WORK INSTRUCTIONS = Report back every line below that carries the word "resolution".

Dataset entries

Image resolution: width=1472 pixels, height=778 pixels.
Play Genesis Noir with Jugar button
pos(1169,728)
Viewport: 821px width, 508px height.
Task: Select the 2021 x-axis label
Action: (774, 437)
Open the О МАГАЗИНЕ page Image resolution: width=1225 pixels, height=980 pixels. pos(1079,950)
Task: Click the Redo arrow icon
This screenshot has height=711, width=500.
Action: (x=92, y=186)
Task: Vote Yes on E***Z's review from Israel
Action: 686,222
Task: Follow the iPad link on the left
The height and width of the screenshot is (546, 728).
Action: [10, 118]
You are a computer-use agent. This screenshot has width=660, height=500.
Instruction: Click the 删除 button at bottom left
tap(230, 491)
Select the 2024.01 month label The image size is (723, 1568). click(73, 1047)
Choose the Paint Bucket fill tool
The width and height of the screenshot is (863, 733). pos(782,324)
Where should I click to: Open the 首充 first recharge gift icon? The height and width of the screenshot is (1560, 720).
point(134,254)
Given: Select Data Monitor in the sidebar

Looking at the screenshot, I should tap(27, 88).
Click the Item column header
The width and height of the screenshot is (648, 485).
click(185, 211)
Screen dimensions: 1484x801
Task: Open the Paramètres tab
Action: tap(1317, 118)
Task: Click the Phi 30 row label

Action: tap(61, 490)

RESPONSE TO THE EXERCISE =
Image resolution: width=1472 pixels, height=778 pixels.
Open the О МАГАЗИНЕ page Image resolution: width=1225 pixels, height=980 pixels. pos(1079,950)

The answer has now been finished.